◆ **Information supplied**
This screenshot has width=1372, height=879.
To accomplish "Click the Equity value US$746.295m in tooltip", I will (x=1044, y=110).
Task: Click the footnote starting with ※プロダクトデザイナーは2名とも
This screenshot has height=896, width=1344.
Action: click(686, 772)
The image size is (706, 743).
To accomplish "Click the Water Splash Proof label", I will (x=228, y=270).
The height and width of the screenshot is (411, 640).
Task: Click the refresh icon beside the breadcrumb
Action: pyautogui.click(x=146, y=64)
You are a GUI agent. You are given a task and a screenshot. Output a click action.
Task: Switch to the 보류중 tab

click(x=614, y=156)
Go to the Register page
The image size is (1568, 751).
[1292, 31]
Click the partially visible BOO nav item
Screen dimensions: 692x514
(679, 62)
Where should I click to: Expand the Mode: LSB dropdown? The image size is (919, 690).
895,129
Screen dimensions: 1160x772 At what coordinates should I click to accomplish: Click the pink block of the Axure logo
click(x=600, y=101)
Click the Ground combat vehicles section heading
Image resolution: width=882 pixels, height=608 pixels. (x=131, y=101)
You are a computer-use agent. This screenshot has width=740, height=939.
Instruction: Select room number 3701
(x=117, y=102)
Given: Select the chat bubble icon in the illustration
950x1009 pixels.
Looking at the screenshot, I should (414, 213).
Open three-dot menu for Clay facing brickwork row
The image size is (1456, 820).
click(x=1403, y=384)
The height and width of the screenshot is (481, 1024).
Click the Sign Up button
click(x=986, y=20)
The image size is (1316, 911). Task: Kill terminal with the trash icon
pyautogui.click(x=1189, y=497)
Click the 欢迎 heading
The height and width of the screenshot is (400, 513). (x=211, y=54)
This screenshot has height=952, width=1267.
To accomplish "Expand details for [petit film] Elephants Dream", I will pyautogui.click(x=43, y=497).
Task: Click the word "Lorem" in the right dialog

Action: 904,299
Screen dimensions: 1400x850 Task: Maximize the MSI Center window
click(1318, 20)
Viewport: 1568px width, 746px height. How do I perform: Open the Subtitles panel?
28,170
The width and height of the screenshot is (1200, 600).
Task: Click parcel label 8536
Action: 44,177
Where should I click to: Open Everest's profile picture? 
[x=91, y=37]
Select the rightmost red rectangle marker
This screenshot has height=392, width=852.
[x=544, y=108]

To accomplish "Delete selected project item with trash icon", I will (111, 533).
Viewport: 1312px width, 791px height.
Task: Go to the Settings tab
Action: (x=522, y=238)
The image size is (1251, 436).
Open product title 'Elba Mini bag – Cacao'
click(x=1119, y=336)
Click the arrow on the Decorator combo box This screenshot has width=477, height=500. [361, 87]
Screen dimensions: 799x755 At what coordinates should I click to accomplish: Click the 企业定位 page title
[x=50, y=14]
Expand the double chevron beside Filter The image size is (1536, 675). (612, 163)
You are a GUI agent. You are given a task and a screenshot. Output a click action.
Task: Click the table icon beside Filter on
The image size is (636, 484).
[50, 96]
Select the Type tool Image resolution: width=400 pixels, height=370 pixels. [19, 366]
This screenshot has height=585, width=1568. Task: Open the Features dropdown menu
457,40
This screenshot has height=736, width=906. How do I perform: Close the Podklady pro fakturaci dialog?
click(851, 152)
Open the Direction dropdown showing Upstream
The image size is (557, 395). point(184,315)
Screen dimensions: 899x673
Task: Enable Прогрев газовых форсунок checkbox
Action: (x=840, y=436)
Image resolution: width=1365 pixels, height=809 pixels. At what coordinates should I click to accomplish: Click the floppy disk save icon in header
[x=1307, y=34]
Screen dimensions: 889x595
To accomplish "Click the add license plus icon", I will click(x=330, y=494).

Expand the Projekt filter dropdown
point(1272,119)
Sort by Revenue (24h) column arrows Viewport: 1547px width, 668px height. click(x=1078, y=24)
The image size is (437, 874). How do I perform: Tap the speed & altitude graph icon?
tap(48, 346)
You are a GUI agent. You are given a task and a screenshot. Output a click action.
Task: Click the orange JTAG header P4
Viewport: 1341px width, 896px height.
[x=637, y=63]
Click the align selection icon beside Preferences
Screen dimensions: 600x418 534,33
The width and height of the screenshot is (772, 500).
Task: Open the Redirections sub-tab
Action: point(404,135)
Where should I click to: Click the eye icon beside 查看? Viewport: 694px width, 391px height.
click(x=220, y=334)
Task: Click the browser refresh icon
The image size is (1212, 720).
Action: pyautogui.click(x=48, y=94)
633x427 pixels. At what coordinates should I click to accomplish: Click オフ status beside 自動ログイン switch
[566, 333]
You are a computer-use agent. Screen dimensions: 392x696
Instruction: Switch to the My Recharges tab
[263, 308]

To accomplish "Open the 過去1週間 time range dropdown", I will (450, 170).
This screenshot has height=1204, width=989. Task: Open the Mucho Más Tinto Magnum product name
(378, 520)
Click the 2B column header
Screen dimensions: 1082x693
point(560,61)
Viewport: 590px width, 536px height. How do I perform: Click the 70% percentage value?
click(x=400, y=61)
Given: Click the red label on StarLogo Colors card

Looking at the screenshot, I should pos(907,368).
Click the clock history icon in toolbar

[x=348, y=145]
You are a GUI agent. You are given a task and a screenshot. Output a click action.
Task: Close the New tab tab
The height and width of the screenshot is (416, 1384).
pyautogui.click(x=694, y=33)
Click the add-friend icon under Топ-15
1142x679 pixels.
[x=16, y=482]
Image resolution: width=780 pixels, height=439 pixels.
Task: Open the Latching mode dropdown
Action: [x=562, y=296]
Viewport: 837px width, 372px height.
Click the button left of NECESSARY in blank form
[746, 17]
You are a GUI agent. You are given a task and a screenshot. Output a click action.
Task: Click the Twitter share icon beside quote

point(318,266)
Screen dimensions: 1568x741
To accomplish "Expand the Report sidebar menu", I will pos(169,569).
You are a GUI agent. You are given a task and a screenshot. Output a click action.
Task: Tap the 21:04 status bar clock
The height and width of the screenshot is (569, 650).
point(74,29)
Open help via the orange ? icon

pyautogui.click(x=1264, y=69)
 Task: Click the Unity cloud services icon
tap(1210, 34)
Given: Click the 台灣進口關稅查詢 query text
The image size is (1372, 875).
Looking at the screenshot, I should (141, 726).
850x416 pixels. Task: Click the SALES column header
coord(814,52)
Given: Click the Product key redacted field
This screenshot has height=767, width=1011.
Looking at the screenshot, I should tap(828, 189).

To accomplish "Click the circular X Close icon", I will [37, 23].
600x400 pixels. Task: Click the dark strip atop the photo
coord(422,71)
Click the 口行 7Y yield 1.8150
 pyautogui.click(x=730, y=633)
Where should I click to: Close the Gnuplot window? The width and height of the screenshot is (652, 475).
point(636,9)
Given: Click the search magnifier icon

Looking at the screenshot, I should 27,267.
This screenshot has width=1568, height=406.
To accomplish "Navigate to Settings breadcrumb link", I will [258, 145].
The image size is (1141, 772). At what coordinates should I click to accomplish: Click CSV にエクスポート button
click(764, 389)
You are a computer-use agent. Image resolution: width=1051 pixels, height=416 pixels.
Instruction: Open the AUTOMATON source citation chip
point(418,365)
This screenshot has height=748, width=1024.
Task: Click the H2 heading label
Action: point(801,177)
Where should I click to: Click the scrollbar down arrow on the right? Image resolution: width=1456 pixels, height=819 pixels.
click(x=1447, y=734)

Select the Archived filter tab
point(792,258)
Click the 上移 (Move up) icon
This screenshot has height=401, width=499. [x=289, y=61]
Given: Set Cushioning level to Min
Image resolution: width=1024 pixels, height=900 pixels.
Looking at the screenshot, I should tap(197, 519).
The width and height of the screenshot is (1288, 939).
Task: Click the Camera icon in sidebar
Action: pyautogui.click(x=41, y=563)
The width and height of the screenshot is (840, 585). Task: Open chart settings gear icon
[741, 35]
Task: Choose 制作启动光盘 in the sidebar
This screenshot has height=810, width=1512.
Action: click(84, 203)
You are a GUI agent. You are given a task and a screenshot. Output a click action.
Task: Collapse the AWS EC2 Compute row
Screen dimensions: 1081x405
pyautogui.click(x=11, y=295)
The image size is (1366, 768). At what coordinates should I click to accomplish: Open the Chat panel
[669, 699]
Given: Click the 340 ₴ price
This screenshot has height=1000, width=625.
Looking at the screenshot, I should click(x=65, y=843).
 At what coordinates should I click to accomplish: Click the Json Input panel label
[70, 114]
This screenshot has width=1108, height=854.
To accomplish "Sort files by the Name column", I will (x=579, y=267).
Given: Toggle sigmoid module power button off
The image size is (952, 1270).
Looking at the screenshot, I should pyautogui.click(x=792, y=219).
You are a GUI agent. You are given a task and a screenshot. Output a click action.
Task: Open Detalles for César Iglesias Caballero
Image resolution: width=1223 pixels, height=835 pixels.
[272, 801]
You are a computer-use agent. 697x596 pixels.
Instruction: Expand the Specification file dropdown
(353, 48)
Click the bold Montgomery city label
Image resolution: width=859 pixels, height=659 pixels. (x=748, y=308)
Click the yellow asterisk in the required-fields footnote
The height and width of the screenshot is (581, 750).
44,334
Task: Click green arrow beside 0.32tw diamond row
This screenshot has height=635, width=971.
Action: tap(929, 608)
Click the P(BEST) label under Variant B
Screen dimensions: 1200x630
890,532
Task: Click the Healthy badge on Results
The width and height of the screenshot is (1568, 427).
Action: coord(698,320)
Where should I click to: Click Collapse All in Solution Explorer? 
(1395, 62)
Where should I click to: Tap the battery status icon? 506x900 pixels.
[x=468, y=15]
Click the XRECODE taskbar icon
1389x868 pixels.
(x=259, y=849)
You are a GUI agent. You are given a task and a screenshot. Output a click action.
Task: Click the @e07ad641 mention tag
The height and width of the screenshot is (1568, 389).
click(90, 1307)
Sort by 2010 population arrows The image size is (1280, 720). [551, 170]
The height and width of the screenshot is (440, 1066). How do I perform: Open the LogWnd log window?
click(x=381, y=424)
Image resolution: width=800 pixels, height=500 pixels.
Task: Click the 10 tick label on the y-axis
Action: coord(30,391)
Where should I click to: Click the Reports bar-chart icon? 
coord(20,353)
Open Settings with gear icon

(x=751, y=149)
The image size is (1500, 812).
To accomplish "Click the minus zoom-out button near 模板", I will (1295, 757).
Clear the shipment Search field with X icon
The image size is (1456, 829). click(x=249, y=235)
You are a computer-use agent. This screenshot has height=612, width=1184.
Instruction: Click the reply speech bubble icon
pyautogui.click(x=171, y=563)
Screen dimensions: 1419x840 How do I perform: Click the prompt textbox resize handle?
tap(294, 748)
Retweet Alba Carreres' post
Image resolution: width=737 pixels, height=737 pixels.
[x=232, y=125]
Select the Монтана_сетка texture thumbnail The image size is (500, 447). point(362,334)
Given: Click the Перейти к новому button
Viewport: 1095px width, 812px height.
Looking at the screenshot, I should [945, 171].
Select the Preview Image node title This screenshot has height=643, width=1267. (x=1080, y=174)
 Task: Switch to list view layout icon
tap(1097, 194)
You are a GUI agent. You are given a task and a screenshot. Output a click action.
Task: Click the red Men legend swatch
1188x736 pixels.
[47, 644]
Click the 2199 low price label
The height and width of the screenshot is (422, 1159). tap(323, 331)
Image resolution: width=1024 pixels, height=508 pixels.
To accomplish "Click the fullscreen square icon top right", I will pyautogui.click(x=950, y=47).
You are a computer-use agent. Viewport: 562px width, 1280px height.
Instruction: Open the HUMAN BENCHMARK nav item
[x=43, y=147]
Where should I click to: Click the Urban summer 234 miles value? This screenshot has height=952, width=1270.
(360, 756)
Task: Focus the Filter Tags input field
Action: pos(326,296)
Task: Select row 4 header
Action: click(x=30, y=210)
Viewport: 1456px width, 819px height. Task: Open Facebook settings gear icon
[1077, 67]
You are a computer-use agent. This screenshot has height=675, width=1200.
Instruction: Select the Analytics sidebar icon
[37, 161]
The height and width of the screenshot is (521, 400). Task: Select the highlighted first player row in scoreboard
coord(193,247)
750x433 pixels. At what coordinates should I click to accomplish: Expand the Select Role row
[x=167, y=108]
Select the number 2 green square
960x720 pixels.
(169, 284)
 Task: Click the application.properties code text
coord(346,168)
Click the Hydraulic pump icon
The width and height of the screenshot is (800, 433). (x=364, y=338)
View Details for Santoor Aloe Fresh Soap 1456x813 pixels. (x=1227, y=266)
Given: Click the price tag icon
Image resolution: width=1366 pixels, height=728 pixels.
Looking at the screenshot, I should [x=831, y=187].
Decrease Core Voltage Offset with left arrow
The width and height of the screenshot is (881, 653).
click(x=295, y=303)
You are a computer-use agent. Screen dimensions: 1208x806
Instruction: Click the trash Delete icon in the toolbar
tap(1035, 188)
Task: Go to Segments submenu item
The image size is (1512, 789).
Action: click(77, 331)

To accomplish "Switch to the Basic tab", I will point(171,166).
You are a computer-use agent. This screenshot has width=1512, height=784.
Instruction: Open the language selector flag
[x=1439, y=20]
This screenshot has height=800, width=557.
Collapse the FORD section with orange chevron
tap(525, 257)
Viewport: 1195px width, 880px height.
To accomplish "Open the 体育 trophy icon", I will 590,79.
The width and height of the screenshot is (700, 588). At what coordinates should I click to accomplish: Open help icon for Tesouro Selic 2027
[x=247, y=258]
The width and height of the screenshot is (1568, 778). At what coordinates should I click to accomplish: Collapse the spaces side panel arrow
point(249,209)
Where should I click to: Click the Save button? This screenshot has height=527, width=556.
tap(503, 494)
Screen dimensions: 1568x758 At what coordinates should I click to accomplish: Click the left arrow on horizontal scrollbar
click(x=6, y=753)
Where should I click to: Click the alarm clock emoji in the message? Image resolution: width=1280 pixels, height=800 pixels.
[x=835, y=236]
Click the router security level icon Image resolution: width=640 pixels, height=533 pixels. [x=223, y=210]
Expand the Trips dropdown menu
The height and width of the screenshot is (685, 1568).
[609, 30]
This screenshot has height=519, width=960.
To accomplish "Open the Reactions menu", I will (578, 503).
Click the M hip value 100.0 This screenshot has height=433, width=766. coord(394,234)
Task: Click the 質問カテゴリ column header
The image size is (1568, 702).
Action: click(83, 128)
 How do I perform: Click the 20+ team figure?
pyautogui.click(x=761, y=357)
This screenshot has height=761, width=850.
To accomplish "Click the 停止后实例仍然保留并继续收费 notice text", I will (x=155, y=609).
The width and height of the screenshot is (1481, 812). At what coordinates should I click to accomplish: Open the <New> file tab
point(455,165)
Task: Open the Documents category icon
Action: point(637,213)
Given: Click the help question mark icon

◆ **Work to complete**
Quote the items between the line containing "Where should I click to: Tap" and the line containing "pyautogui.click(x=171, y=563)", inclusive.

◆ **Result of this task**
Where should I click to: Tap the battery status icon? 506x900 pixels.
[x=468, y=15]
Click the XRECODE taskbar icon
1389x868 pixels.
(x=259, y=849)
You are a GUI agent. You are given a task and a screenshot. Output a click action.
Task: Click the @e07ad641 mention tag
The height and width of the screenshot is (1568, 389).
click(90, 1307)
Sort by 2010 population arrows The image size is (1280, 720). [551, 170]
The height and width of the screenshot is (440, 1066). How do I perform: Open the LogWnd log window?
click(x=381, y=424)
Image resolution: width=800 pixels, height=500 pixels.
Task: Click the 10 tick label on the y-axis
Action: coord(30,391)
Where should I click to: Click the Reports bar-chart icon? 
coord(20,353)
Open Settings with gear icon

(x=751, y=149)
The image size is (1500, 812).
To accomplish "Click the minus zoom-out button near 模板", I will (1295, 757).
Clear the shipment Search field with X icon
The image size is (1456, 829). click(x=249, y=235)
You are a computer-use agent. This screenshot has height=612, width=1184.
Instruction: Click the reply speech bubble icon
pyautogui.click(x=171, y=563)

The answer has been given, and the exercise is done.